Repubblica 15.10.16
Nella campagna referendaria mancava solo la figura di Putin
Chi vincerà la guerra fredda che dilaga in casa nostra
Ma
né Grillo né Salvini hanno la capacità di gestire la linea filo-russa E
il Partito socialista europeo si è schierato a favore del Sì
di Stefano Folli
MANCAVA
solo un pizzico di guerra fredda nella confusione referendaria. Ora
abbiamo anche la tensione Est-Ovest e addirittura sul web italiano sono
già scattati gli “hashtag” sul genere “Vogliamo la pace non la guerra”.
Va detto che la decisione del governo Renzi di inviare circa duecento
militari alla frontiera fra Lettonia e Russia ha colto tutti un po’ di
sorpresa. O meglio: era evidente da qualche settimana la crescente
asprezza del rapporto fra Washington e Mosca, conseguenza in primo luogo
delle stragi di Aleppo e del tenace sostegno di Putin al presidente
siriano Assad. All’improvviso il presidente degli Stati Uniti ha
stabilito che questa situazione era intollerabile per la logica della
NA-TO. E così dal Baltico al Medio Oriente si è deciso di dare una
risposta al dinamismo russo. Qualcuno dice che c’è un po’ di teatro in
questa girandola di mosse e contromosse. E aggiunge che un aumento, sia
pure controllato, della tensione internazionale serve soprattutto a far
risaltare il candidato presidenziale con maggiore esperienza (Hillary,
già segretario di Stato) rispetto al suo competitore invischiato da
settimane nel cortocircuito degli scandali rosa. In ogni caso il
contributo italiano comincerà nella primavera del 2018. Si vedrà allora
in quali condizioni sarà lo stato delle relazioni con la Russia. Rimane
il fatto che l’assaggio di guerra fredda ha già avuto qualche
conseguenza sul terreno della nostra politica domestica. Grillo e
Salvini si sono affrettati a schierarsi con Putin contro l’avventurismo
occidentale. Un pacifismo sospetto, visto che siamo in piena campagna
per il referendum e tutto quello che può indebolire Renzi serve a
raccogliere voti per il No.
Ovvio che si avverte subito il sapore
del provincialismo nelle posizioni leghista e Cinque Stelle. Di solito
la politica estera è rigorosamente assente nelle battaglie del M5S.

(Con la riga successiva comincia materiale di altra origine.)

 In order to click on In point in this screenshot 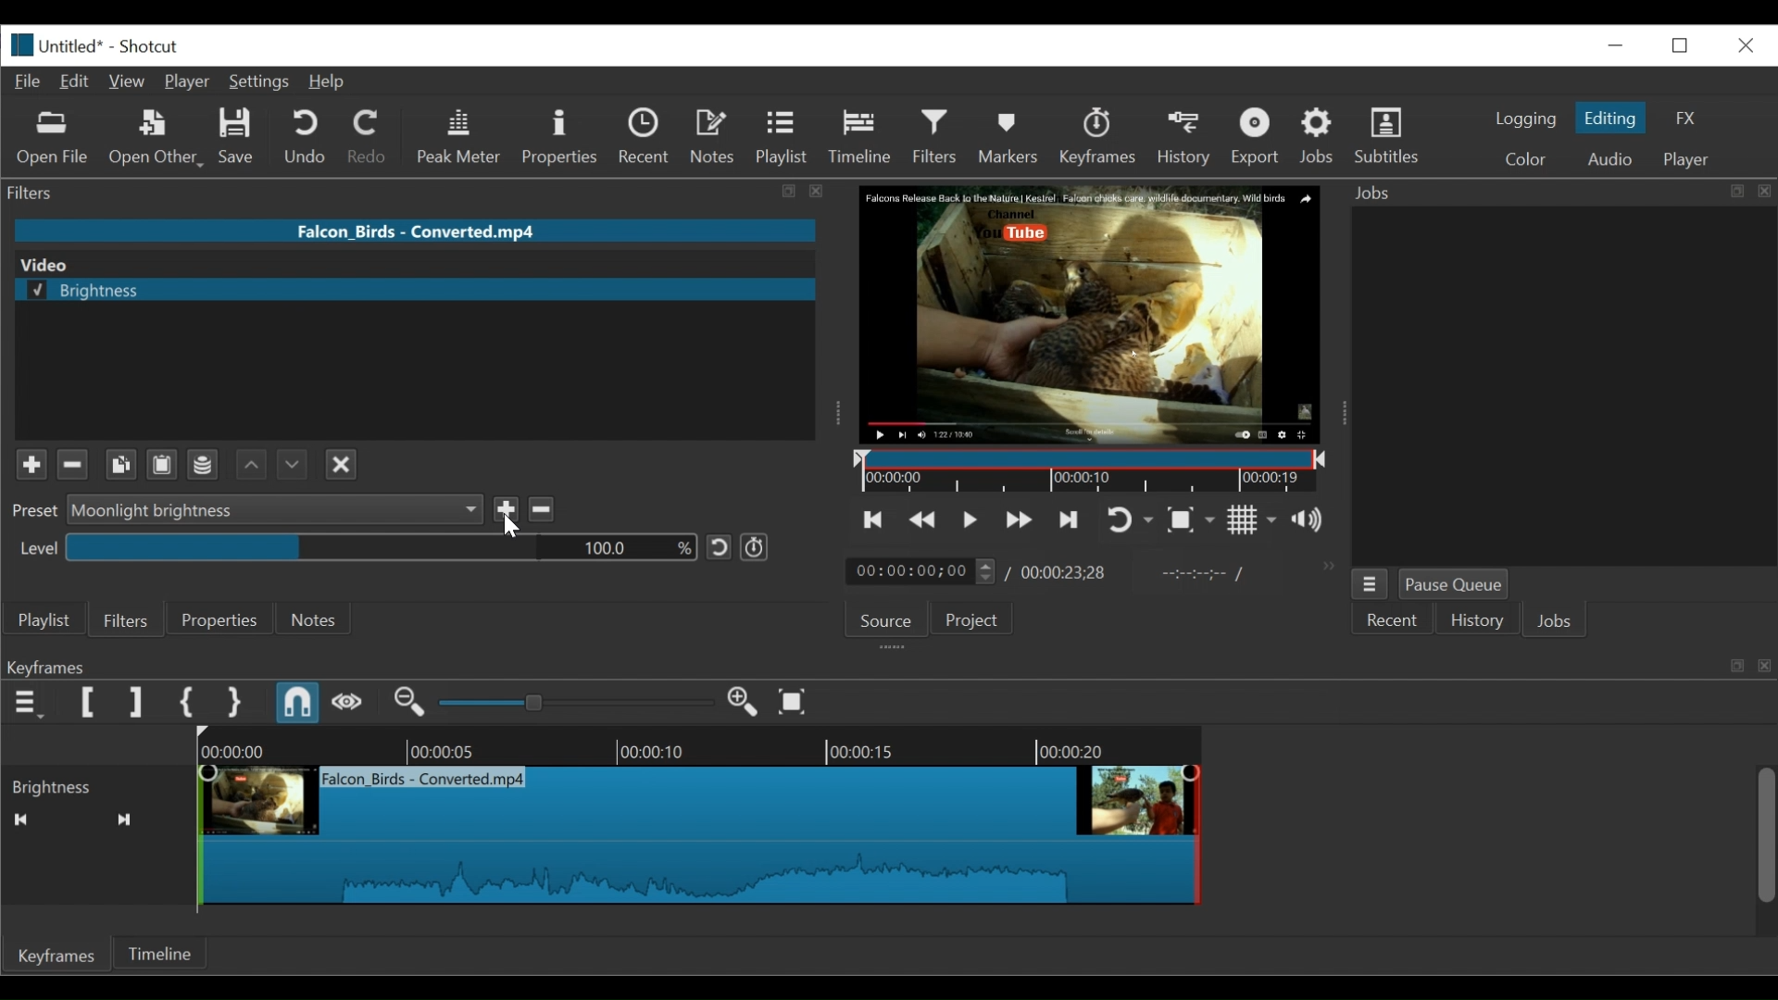, I will do `click(1193, 574)`.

Quanto a Salvini, egli si considera da tempo in buoni rapporti con
Putin, ma nessuno giudica per questo il leader leghista un credibile
protagonista delle vicende internazionali. Resta silenzioso per ora il
vero amico italiano del leader russo, Silvio Berlusconi. Sembra
distaccato, il fondatore di Forza Italia, e ha le sue ragioni: la
convalescenza, una battaglia referendaria nella quale non crede, lo
stato drammatico dei rapporti interni al centrodestra che esigono una
difficile opera di ricucitura.
In ogni caso a Roma si è creato un
mini-fronte anti»atlantico che mira a suscitare dubbi e inquietudini
nell’opinione pubblica, difendendo il presidente russo. Un tempo era il
Pci che si riconosceva nella linea dell’Urss e questo determinava una
spaccatura ideologica della politica e dell’opinione pubblica, facendo
dell’Italia una terra di confine. Oggi la storia si ripete in sedicesimo
e sono movimenti senza memoria storica, come i grillini e i leghisti, a
sfruttare la crisi »peraltro da non sottovalutare »per guadagnare
qualche consenso. In un certo senso si può dire che tutto si replica in
forme banali, addirittura “kitsch”. Dario Fo appena scomparso diventa
una bandiera del No attraverso la più cinica delle operazioni, nel
tentativo di evocare in piccolo l’ondata emotiva che percorse l’Italia
dopo la morte di Berlinguer e si tradusse in una valanga di voti al Pci
alle europee del 1984.
Del vento di guerra fredda si è detto, ma
né Grillo né tantomeno Salvini hanno la capacità di gestire nel tempo
una linea filo-russa in modo serio, tanto più se il clima Est-Ovest si
surriscaldasse ancora. Forse il solo in grado di farlo sarebbe
Berlusconi, se volesse. È bene ricordare, del resto, che la giornata di
ieri ha offerto un’altra notizia utile a cogliere il nesso fra quadro
internazionale e referendum di dicembre. Il Partito Socialista europeo,
al quale aderisce il Pd renziano, si è schierato all’unanimità a
sostegno del Sì al referendum. L’argomento è quello tipico: la riforma
costituzionale è destinata a garantire la stabilità in Italia e quindi
fa bene anche al resto d’Europa. È appena il caso di ricordare che
D’Alema, presidente della Federazione di studi europei, espressione del
Pse, è il leader non ufficiale del No.